Después de la Segunda Guerra Mundial, la gente empezó a imaginar el fin del mundo como la culminación de una guerra: las bombas atómicas acabarían por destruir todo. Hoy día, el mundo enfrenta un peligro tan real como las bombas: la destrucción del ambiente, de la selva en el Amazonas, el calentamiento global. La tierra es como un organismo viviente. Hay un vínculo invisible que une a toda la familia humana con los animales, la vegetación, los campos de cultivo y el clima. Destruir la naturaleza también es una forma de destruirnos porque dependemos del acceso a los animales, los vegetales, el agua pura y el aire limpio.
“La muerte y destrucción ya pasaron y es hora de celebrar una nueva vida.” No despilfarremos los recursos del planeta. Si podemos, caminemos o transportémonos en bicicleta en vez de tomar el autobús; comamos más verduras y guisantes y menos carne; no contaminemos los arroyos, los ríos y los mares; plantemos árboles frutales y verduras; reciclemos el cartón, el plástico y otros productos.
En la lectura de la carta a los Tesalonicenses, el apóstol Pablo nos dice: “Ustedes, hermanos, no se cansen de hacer el bien”. Hacer el bien no es siempre fácil. A veces podría significar ir contra nuestra familia, nuestros amigos y contra el mundo. Jesús dice a sus interlocutores, a propósito del fin del mundo: “a ustedes les echarán mano y los perseguirán. Los llevarán a juzgar en las sinagogas, los meterán en la cárcel y los presentarán ante reyes y gobernadores por causa mía”. Pero esas pruebas vienen acompañadas de una promesa y de un mandato: “Yo les daré palabras tan llenas de sabiduría”… “¡Manténganse firmes, para poder salvarse!”.
Mantengámonos firmes en lo que sabemos que es verdad para poder salvarnos. Mantengámonos firmes en lo que sabemos sobre el mundo para evitar destruirlo. Mantengámonos firmes en lo que sabemos de nuestros hijos e hijas para ayudarlos a que crezcan sanos y sean responsables. Mantengámonos firmes en lo que sabemos sobre sobre nosotros mismos para vencer obstáculos, vivir vidas sanas y esforzarnos por ser felices.
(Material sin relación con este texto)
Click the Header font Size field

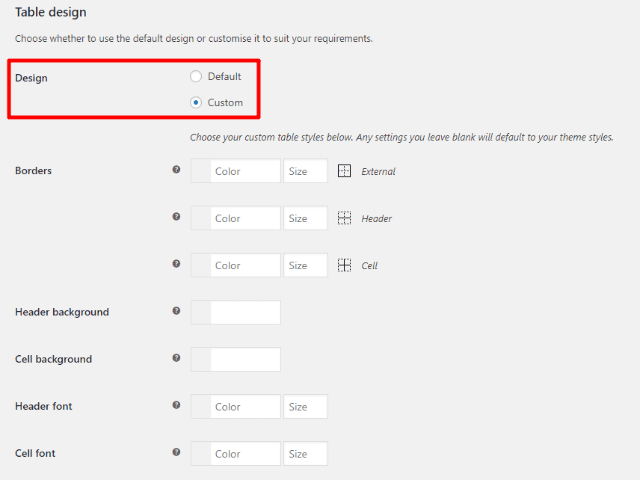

A las tragedias de nuestras vidas le sigue una nueva vida; a la destrucción del mundo le sigue un nuevo cielo y una nueva tierra, pues: “la muerte y destrucción ya pasaron y es hora de celebrar una nueva vida.”
Hugo Olaiz es editor asociado de recursos latinos/hispanos para Forward Movement, una agencia de la Iglesia Episcopal.